Deshalb ist es auch positiv zu werten, dass es gegen die Pläne des Berliner Innensenats, den Begriff der "öffentlichen Ordnung" wieder in das Berliner Versammlungsgesetz einzufügen, Widerstand gibt.

Darauf haben sich Vertreter der SPD und CDU bei ihren Koalitionsvereinbarungen geeinigt. Diese geplante Verschärfung des Versammlungsrechts wird nun von Berlins Innensenatorin Iris Spranger mit den antisemitischen Parolen auf den Demonstrationen in Neukölln begründet, obwohl die Pläne zur Verschärfung schon vorher fertig in den Schubladen lagen.

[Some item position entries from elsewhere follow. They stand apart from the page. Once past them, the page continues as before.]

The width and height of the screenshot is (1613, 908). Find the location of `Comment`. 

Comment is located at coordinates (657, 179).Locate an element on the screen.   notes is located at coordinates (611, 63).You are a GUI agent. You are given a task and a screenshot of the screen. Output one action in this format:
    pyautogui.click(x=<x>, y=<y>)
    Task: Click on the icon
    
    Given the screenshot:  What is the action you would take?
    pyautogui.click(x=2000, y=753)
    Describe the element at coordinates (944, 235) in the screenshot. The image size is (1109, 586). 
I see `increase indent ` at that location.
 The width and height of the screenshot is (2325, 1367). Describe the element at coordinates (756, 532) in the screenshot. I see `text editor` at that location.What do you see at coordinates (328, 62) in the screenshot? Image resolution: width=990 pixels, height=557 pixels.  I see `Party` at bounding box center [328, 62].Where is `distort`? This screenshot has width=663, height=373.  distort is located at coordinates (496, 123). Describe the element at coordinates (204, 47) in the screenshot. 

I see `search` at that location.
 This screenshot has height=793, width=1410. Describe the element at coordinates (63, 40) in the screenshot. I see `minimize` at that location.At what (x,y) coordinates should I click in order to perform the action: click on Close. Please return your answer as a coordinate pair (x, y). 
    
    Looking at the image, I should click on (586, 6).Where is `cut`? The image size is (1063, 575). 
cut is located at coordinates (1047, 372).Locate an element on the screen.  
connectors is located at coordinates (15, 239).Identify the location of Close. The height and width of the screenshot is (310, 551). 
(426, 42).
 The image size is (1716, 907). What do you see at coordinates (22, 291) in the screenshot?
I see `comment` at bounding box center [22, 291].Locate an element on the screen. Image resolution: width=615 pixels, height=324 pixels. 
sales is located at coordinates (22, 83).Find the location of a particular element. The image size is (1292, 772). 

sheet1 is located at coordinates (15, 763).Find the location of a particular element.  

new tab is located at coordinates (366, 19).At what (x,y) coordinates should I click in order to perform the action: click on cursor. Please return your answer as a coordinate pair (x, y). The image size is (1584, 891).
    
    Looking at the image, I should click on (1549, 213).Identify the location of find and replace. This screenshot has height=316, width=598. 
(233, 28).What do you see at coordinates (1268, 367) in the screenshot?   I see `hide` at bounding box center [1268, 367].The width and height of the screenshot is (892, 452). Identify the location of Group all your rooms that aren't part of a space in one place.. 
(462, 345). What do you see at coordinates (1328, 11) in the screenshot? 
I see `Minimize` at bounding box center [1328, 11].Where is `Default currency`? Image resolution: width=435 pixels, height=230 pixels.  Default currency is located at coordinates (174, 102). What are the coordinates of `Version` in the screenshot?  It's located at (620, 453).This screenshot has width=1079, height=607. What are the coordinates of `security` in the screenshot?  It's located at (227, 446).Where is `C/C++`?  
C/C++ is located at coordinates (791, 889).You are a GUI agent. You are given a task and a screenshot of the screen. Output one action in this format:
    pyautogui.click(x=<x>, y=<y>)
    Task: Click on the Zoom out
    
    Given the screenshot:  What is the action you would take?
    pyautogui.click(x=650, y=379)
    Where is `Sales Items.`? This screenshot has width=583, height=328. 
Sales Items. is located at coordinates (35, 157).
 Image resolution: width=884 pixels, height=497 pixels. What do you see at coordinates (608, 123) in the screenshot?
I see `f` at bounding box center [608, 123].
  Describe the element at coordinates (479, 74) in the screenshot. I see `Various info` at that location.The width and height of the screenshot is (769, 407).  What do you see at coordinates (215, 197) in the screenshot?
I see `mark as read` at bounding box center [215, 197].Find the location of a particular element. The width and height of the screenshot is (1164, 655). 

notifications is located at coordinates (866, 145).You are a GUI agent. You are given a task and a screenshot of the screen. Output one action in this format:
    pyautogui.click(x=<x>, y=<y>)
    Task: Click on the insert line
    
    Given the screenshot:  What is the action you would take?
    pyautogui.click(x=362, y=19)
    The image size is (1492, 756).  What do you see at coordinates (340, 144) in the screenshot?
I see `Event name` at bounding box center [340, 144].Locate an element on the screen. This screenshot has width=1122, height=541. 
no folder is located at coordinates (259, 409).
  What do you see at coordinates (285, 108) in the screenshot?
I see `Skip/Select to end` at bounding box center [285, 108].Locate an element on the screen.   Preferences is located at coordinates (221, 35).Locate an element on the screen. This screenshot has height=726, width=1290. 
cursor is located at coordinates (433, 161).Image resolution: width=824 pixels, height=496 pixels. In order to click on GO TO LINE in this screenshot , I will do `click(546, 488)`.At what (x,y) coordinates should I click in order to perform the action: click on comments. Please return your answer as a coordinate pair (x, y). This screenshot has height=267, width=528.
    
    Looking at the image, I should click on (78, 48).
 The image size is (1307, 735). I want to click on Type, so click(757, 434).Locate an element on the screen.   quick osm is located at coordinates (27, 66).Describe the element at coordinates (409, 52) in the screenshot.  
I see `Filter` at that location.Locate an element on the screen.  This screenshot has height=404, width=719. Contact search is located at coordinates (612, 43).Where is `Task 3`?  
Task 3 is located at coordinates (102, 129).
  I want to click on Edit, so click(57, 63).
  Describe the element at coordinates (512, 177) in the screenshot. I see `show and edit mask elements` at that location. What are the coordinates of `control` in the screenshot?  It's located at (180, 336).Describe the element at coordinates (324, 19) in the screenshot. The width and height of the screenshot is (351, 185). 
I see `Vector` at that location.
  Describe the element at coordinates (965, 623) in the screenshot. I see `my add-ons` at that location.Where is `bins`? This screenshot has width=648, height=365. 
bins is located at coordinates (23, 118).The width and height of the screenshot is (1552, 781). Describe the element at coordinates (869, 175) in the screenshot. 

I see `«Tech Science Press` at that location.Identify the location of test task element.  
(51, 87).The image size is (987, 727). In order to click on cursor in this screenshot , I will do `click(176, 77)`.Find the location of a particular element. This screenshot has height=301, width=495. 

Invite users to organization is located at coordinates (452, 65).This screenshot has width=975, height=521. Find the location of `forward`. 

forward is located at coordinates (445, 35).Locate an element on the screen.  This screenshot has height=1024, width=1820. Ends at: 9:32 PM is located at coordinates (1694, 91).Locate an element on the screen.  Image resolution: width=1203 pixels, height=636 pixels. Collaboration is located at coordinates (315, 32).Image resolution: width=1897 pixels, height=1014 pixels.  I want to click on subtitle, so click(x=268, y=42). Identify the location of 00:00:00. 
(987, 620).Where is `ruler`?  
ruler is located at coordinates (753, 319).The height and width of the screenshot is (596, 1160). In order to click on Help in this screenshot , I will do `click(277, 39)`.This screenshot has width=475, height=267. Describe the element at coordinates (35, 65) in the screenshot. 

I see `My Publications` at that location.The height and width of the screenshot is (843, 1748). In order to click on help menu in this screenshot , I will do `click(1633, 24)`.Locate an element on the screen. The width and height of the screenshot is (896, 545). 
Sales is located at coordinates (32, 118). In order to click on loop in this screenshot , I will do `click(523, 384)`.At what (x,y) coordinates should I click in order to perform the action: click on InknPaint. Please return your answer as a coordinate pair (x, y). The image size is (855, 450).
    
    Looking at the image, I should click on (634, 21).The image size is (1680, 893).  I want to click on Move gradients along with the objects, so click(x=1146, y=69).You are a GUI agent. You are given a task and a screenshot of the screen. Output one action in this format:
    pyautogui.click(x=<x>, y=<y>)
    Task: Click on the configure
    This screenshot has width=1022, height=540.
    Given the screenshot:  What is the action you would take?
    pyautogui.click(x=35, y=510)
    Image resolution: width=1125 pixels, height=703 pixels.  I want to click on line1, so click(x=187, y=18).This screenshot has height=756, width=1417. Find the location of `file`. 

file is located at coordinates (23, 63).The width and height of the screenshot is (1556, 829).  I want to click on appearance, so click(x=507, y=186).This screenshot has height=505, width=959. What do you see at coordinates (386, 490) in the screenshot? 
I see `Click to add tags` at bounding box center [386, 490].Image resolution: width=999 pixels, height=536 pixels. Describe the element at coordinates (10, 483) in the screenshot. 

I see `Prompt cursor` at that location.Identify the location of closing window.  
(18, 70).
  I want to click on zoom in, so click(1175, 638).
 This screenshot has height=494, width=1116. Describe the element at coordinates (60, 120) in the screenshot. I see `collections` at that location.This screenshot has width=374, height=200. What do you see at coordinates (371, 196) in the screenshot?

Der Begriff der öffentlichen Ordnung war von dem von SPD, Linken und Grünen gestellten Senat 2021 aus dem Berliner Versammlungsfreiheitsgesetz gestrichen worden, was bei zivilgesellschaftlichen Organisationen auf Zustimmung stieß. Mit der Wiedereinführung des Begriffs soll die Staatsautorität wieder wachsen – mit der notwendigen Bekämpfung des Antisemitismus hat das wenig zu tun.

Der Autor hat in der Edition Assemblage das Buch "Eine kurze Geschichte der Antisemitismusdebatte in der deutschen Linken herausgegeben.